(Task):
Rewrite the material below, replacing each "Brochure" with "Catalogue" and leaving everything else untouched.

(Data records):
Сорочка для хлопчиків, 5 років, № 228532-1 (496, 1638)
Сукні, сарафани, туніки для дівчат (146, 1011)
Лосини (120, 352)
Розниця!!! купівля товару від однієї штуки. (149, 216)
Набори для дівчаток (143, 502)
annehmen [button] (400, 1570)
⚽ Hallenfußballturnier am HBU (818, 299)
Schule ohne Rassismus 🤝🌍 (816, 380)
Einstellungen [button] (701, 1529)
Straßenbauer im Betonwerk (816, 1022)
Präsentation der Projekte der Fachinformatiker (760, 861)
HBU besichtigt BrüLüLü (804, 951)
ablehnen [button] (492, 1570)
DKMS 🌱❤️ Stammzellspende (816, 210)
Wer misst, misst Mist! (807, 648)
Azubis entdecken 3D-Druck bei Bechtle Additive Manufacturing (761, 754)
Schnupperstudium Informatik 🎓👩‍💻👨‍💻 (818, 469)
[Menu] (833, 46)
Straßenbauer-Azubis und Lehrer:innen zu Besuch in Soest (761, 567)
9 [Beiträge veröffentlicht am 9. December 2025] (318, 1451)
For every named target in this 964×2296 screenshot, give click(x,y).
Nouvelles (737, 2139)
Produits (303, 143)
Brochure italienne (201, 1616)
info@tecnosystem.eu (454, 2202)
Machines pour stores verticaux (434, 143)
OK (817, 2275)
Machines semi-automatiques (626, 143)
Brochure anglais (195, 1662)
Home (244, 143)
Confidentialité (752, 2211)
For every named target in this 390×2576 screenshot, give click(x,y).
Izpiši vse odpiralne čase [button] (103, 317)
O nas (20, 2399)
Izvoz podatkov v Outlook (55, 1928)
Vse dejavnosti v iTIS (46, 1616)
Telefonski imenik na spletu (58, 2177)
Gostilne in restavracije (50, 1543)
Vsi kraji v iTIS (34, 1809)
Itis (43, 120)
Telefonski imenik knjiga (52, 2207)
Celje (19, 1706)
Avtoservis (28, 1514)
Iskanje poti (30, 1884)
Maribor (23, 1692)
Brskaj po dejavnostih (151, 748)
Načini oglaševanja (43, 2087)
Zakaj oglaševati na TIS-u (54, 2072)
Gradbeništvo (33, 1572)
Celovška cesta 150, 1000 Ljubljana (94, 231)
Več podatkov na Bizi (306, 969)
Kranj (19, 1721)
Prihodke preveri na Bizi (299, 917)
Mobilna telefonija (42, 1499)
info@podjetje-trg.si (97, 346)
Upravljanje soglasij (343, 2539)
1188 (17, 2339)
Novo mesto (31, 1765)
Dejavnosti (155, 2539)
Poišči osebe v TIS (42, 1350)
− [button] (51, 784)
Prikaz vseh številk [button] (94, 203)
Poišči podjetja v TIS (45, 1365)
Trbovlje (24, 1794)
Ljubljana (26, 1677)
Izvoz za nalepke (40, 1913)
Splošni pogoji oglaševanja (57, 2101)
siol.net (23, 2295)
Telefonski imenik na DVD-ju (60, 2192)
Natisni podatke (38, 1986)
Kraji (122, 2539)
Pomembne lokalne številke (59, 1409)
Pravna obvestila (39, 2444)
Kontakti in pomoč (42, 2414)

(Task answer):
Сорочка для хлопчиків, 5 років, № 228532-1 (496, 1638)
Сукні, сарафани, туніки для дівчат (146, 1011)
Лосини (120, 352)
Розниця!!! купівля товару від однієї штуки. (149, 216)
Набори для дівчаток (143, 502)
annehmen [button] (400, 1570)
⚽ Hallenfußballturnier am HBU (818, 299)
Schule ohne Rassismus 🤝🌍 (816, 380)
Einstellungen [button] (701, 1529)
Straßenbauer im Betonwerk (816, 1022)
Präsentation der Projekte der Fachinformatiker (760, 861)
HBU besichtigt BrüLüLü (804, 951)
ablehnen [button] (492, 1570)
DKMS 🌱❤️ Stammzellspende (816, 210)
Wer misst, misst Mist! (807, 648)
Azubis entdecken 3D-Druck bei Bechtle Additive Manufacturing (761, 754)
Schnupperstudium Informatik 🎓👩‍💻👨‍💻 (818, 469)
[Menu] (833, 46)
Straßenbauer-Azubis und Lehrer:innen zu Besuch in Soest (761, 567)
9 [Beiträge veröffentlicht am 9. December 2025] (318, 1451)
For every named target in this 964×2296 screenshot, give click(x,y).
Nouvelles (737, 2139)
Produits (303, 143)
Catalogue italienne (201, 1616)
info@tecnosystem.eu (454, 2202)
Machines pour stores verticaux (434, 143)
OK (817, 2275)
Machines semi-automatiques (626, 143)
Catalogue anglais (195, 1662)
Home (244, 143)
Confidentialité (752, 2211)
For every named target in this 390×2576 screenshot, give click(x,y).
Izpiši vse odpiralne čase [button] (103, 317)
O nas (20, 2399)
Izvoz podatkov v Outlook (55, 1928)
Vse dejavnosti v iTIS (46, 1616)
Telefonski imenik na spletu (58, 2177)
Gostilne in restavracije (50, 1543)
Vsi kraji v iTIS (34, 1809)
Itis (43, 120)
Telefonski imenik knjiga (52, 2207)
Celje (19, 1706)
Avtoservis (28, 1514)
Iskanje poti (30, 1884)
Maribor (23, 1692)
Brskaj po dejavnostih (151, 748)
Načini oglaševanja (43, 2087)
Zakaj oglaševati na TIS-u (54, 2072)
Gradbeništvo (33, 1572)
Celovška cesta 150, 1000 Ljubljana (94, 231)
Več podatkov na Bizi (306, 969)
Kranj (19, 1721)
Prihodke preveri na Bizi (299, 917)
Mobilna telefonija (42, 1499)
info@podjetje-trg.si (97, 346)
Upravljanje soglasij (343, 2539)
1188 (17, 2339)
Novo mesto (31, 1765)
Dejavnosti (155, 2539)
Poišči osebe v TIS (42, 1350)
− [button] (51, 784)
Prikaz vseh številk [button] (94, 203)
Poišči podjetja v TIS (45, 1365)
Trbovlje (24, 1794)
Ljubljana (26, 1677)
Izvoz za nalepke (40, 1913)
Splošni pogoji oglaševanja (57, 2101)
siol.net (23, 2295)
Telefonski imenik na DVD-ju (60, 2192)
Natisni podatke (38, 1986)
Kraji (122, 2539)
Pomembne lokalne številke (59, 1409)
Pravna obvestila (39, 2444)
Kontakti in pomoč (42, 2414)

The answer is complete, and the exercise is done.